Here's a usage example:

>>> parens.parseString("((a + b) + c)")

Output:

(                          # all of str
 [
  (                        # ((a + b) + c)
   [
    (                      #  (a + b)
     ['a', '+', 'b'], {}   
    ),                     #  (a + b)      [closed]
    '+',
    'c'
   ], {}
  )                        # ((a + b) + c) [closed]
 ], {}  
)                          # all of str    [closed]

(With newlining/indenting/comments done manually)

Edit: Modified to eliminate unnecessary Forward, as per Paul McGuire's suggestions.

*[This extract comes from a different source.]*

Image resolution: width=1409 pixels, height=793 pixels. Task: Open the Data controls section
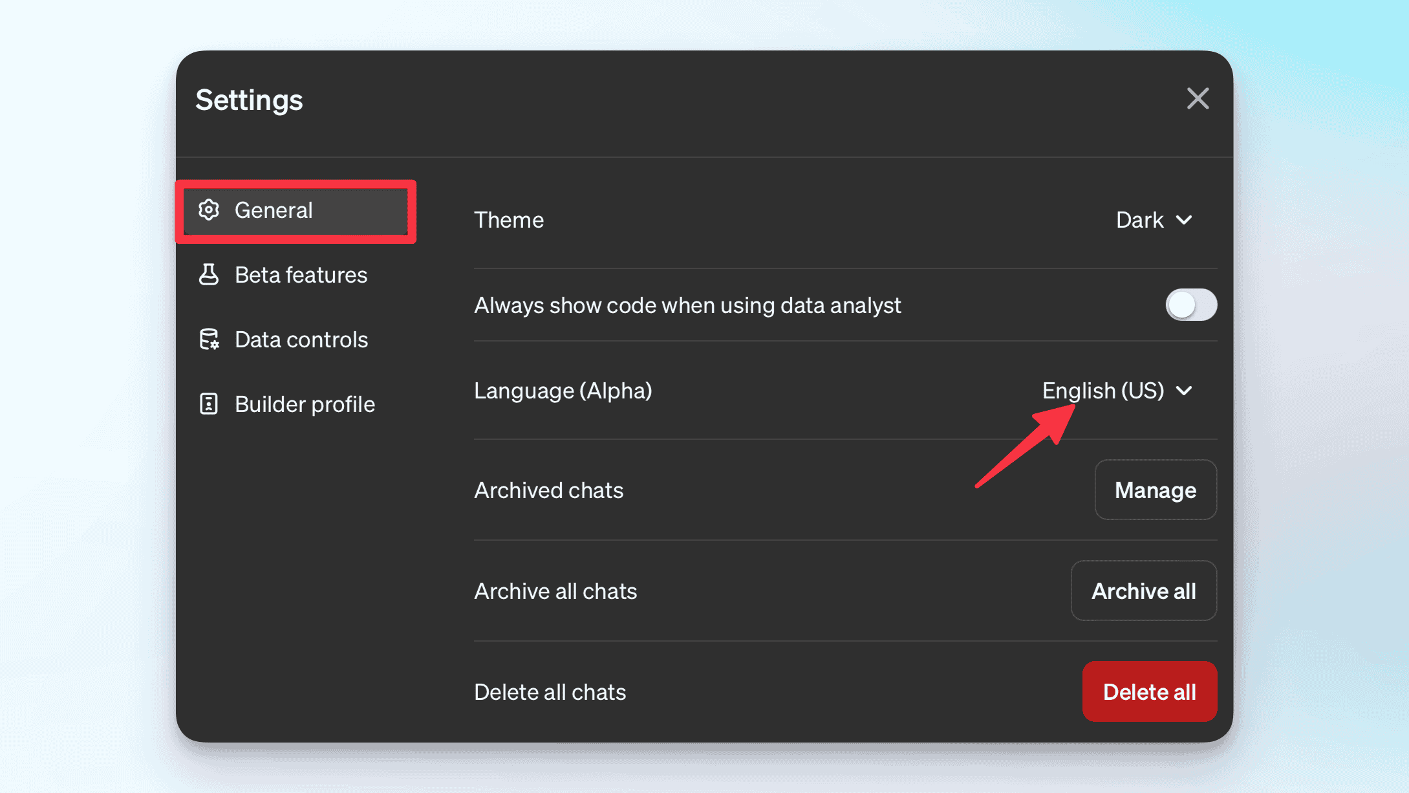click(301, 340)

To get the output in nested list format:

res = parens.parseString("((12 + 2) + 3)")
res.asList()

Output:

[[['12', '+', '2'], '+', '3']]

Solution 2:

There is a new regular engine module being prepared to replace the existing one in Python. It introduces a lot of new functionality, including recursive calls.

import regex

s = 'aaa(((1+0)+1)+1)bbb'

result = regex.search(r'''
(?<rec> #capturing group rec
 \( #open parenthesis
 (?: #non-capturing group
  [^()]++ #anyting but parenthesis one or more times without backtracking
  | #or
   (?&rec) #recursive substitute of group rec
 )*
 \) #close parenthesis
)
''',s,flags=regex.VERBOSE)


print(result.captures('rec'))

Output:

['(1+0)', '((1+0)+1)', '(((1+0)+1)+1)']

Related bug in regex: http://code.google.com/p/mrab-regex-hg/issues/detail?id=78

Solution 3:

The regular expression tries to match as much of the text as possible, thereby consuming all of your string. It doesn't look for additional matches of the regular expression on parts of that string. That's why you only get one answer.

The solution is to not use regular expressions. If you are actually trying to parse math expressions, use a real parsing solutions. If you really just want to capture the pieces within parenthesis, just loop over the characters counting when you see ( and ) and increment a decrement a counter.